Exercise details →
Pull out every line in the records below that contains the word "dimension".

Data lines →
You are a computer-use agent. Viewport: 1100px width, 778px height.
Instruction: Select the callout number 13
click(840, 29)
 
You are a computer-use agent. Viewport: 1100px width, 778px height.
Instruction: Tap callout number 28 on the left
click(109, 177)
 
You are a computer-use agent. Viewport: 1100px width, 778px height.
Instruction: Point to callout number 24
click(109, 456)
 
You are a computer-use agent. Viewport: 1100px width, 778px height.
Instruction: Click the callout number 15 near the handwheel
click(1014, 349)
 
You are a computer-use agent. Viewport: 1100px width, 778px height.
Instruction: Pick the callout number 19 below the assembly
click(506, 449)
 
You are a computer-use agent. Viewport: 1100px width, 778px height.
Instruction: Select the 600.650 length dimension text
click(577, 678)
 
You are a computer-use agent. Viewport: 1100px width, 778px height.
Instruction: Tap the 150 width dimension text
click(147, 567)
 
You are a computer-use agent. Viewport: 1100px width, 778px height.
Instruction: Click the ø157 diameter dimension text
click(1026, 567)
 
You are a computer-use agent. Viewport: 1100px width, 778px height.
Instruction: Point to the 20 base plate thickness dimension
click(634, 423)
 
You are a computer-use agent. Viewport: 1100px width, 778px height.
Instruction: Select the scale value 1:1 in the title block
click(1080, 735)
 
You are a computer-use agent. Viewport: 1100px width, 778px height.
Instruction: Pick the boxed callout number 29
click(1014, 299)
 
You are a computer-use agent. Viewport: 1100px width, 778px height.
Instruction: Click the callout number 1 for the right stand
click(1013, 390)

==

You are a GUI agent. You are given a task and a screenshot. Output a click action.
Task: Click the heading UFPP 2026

Correct response →
Instruction: Select the 600.650 length dimension text
Instruction: Tap the 150 width dimension text
Instruction: Click the ø157 diameter dimension text
Instruction: Point to the 20 base plate thickness dimension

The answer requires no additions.